** PROVIDED DATA follows **

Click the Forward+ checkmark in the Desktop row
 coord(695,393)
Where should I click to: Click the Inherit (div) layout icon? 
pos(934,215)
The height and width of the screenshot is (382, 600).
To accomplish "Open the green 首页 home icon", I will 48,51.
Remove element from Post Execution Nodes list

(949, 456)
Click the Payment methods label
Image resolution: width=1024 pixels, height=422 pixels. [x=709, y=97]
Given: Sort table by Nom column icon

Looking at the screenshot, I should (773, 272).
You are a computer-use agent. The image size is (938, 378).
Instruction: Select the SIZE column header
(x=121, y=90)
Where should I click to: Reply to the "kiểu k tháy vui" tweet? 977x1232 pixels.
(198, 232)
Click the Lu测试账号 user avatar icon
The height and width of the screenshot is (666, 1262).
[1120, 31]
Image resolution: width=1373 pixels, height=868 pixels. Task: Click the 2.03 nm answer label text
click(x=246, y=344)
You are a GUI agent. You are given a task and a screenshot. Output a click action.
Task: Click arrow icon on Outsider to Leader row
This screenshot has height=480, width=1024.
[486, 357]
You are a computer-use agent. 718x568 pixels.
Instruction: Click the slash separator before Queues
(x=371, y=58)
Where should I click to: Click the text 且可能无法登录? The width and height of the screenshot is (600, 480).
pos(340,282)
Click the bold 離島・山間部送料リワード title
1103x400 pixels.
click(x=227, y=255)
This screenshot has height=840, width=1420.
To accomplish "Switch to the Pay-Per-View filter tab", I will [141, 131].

** End of PROVIDED DATA **

EXERCISE INSTRUCTIONS> Restate the whole set of entries exactly.

ANSWER FOR THE TASK>
Click the Forward+ checkmark in the Desktop row
 coord(695,393)
Where should I click to: Click the Inherit (div) layout icon? 
pos(934,215)
The height and width of the screenshot is (382, 600).
To accomplish "Open the green 首页 home icon", I will 48,51.
Remove element from Post Execution Nodes list

(949, 456)
Click the Payment methods label
Image resolution: width=1024 pixels, height=422 pixels. [x=709, y=97]
Given: Sort table by Nom column icon

Looking at the screenshot, I should (773, 272).
You are a computer-use agent. The image size is (938, 378).
Instruction: Select the SIZE column header
(x=121, y=90)
Where should I click to: Reply to the "kiểu k tháy vui" tweet? 977x1232 pixels.
(198, 232)
Click the Lu测试账号 user avatar icon
The height and width of the screenshot is (666, 1262).
[1120, 31]
Image resolution: width=1373 pixels, height=868 pixels. Task: Click the 2.03 nm answer label text
click(x=246, y=344)
You are a GUI agent. You are given a task and a screenshot. Output a click action.
Task: Click arrow icon on Outsider to Leader row
This screenshot has height=480, width=1024.
[486, 357]
You are a computer-use agent. 718x568 pixels.
Instruction: Click the slash separator before Queues
(x=371, y=58)
Where should I click to: Click the text 且可能无法登录? The width and height of the screenshot is (600, 480).
pos(340,282)
Click the bold 離島・山間部送料リワード title
1103x400 pixels.
click(x=227, y=255)
This screenshot has height=840, width=1420.
To accomplish "Switch to the Pay-Per-View filter tab", I will [141, 131].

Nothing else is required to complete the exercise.